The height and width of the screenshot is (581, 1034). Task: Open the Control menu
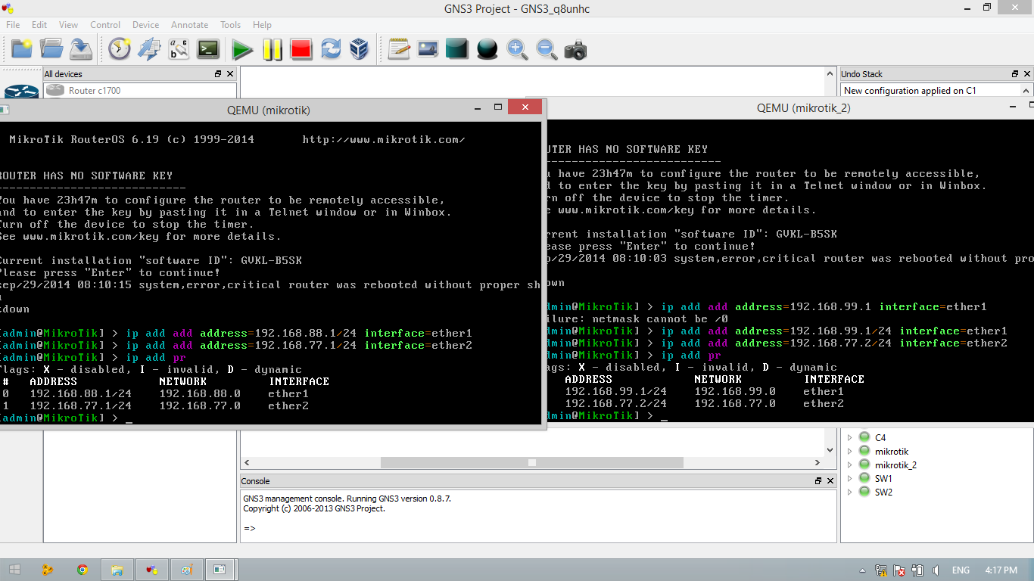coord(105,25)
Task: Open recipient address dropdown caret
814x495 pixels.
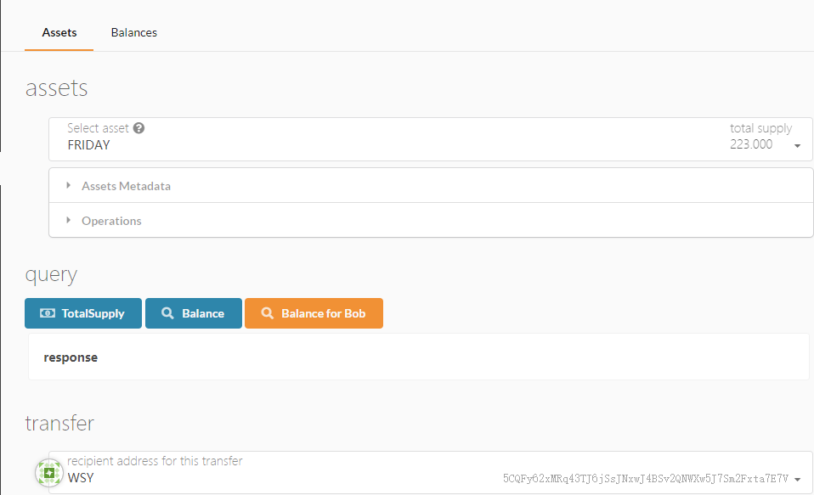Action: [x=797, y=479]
================================
Skip all pictures. Write out only the lines from the one containing "Task: Open recipient address dropdown caret" to the end of the listing above, inclusive, exactly as given.

- Task answer
Task: Open recipient address dropdown caret
814x495 pixels.
Action: [x=797, y=479]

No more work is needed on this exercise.